The mental health profession is in a sate of crisis and his arrived at the proverbial crossroads of failure and success. The road to success through the application of available technologies appears to be blocked FOR REASONS OF NATIONAL SECURITY.

As a direct result of DOD management of mind research secrets and the resulting federal information containment practices, mental health providers are on the defensive with their patients, the courts, and more recently with certain special interest action groups. These groups are attacking the mental health professional as a target for destruction. Well-funded organizations with very questionable agendas, such as the False Memory Foundation (FMF) and the Church of Scientology, have publicly denounced mental health as a profession.

The Church of Scientology has emerged as the apparent leader in publicly denouncing the mental health profession. Through the church's Washington, D.C. based "human rights" lobby group, it has launched a massive negative propaganda campaign accompanied by numerous lawsuits against ethical drug companies and mental health providers.

Scientologists believe their church's ffounder, L. Ron Hubbard, has discovered a cure-all for mental illness through behavior modification. Hubbard, a successful science fiction writer, allegedly acquired knowledge of subliminal mind control through his military service with U.S. Navy Intelligence. He named his behavioral modification program Dianetics after his first wife, Diane.

The False Memory Foundation is a lobby group which is primarily utilized by persons charged with sexual abuse. The FMF is desperately attempting to develop legislation that restricts therapy for persons suffering from dissociative disorders as a result of trauma. This organization's stated beliefs include that repressed memory is a myth. FMF has found the mental health profession's Achilles' heel.

To date, the model for developing an effective therapy regime for dissociative disorders (which are as a result of repeated trauma) has not been published by either the American Psychiatric Association or the American Psychological Association.

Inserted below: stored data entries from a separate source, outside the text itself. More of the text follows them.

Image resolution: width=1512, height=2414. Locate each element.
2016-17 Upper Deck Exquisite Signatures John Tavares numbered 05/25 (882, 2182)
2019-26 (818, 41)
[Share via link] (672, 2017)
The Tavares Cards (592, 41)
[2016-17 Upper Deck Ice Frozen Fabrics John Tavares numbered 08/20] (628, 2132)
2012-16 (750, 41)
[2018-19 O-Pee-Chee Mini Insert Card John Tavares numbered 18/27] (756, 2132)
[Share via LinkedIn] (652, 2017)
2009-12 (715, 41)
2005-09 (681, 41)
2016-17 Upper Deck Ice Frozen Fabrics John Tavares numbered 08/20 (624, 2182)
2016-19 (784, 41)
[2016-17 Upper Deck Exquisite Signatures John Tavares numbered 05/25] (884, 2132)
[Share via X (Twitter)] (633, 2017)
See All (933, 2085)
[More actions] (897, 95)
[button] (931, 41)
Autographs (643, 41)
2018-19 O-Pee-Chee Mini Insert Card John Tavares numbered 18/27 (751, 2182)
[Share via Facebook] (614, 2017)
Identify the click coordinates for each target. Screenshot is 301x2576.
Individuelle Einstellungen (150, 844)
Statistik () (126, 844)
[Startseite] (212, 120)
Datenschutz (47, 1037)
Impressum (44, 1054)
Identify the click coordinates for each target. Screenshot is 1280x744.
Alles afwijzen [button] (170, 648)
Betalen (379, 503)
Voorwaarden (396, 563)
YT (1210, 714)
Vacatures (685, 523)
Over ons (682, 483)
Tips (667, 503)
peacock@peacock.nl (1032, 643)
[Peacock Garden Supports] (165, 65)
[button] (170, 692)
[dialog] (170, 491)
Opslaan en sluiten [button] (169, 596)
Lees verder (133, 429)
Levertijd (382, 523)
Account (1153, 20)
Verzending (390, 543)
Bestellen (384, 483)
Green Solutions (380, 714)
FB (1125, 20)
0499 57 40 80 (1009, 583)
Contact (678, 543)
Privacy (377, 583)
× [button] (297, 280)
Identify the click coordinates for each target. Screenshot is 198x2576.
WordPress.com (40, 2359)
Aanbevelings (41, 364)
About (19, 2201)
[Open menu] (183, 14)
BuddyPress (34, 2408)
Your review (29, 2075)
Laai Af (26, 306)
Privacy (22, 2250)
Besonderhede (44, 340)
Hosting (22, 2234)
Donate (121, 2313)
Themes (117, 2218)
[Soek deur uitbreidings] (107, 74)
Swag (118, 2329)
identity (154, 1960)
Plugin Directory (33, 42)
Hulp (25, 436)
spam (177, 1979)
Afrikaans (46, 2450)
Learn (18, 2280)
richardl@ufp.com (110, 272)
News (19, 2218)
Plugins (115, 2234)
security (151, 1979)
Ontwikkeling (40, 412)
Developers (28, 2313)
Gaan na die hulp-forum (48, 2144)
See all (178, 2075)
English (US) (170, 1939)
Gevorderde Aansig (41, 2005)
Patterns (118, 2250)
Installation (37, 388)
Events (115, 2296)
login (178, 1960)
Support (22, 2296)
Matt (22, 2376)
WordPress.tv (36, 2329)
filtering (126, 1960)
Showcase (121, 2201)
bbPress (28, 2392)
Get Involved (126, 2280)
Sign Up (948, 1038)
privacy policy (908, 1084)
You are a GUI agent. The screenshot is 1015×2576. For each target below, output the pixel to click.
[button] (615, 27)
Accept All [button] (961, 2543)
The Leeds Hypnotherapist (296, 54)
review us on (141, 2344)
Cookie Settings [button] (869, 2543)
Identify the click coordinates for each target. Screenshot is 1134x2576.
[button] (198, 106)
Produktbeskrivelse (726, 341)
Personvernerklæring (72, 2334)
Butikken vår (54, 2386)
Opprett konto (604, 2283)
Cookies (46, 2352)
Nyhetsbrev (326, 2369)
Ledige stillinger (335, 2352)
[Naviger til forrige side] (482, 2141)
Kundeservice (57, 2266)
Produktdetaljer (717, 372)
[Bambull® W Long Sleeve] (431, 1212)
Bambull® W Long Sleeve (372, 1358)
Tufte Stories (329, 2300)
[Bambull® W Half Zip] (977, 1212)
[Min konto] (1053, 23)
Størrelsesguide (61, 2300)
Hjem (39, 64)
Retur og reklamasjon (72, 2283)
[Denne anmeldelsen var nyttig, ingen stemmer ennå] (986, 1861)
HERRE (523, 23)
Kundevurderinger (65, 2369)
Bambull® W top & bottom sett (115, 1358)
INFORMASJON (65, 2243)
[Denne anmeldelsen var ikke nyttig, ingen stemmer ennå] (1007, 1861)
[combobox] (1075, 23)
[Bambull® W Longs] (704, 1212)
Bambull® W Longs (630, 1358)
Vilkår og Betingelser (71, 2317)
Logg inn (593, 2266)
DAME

The difficulty in developing a model is due to a number of factors. The primary factor involves national security secrets concerning classified mind-control research.

In the present climate, referring mind-control victims to mental health professionals for treatment would be tantamount to subjecting a patient needing delicate surgery to a surgeon who was blind-folded and hand-cuffed. The knowledge of these conditions produced the private opinion I withheld from Cathy when she professed optimism for Kelly's latest recovery opportunity. Nevertheless, Cathy was nearing complete recovery and we both recognized we were doing all we could a(the moment to provide for Kelly's needs.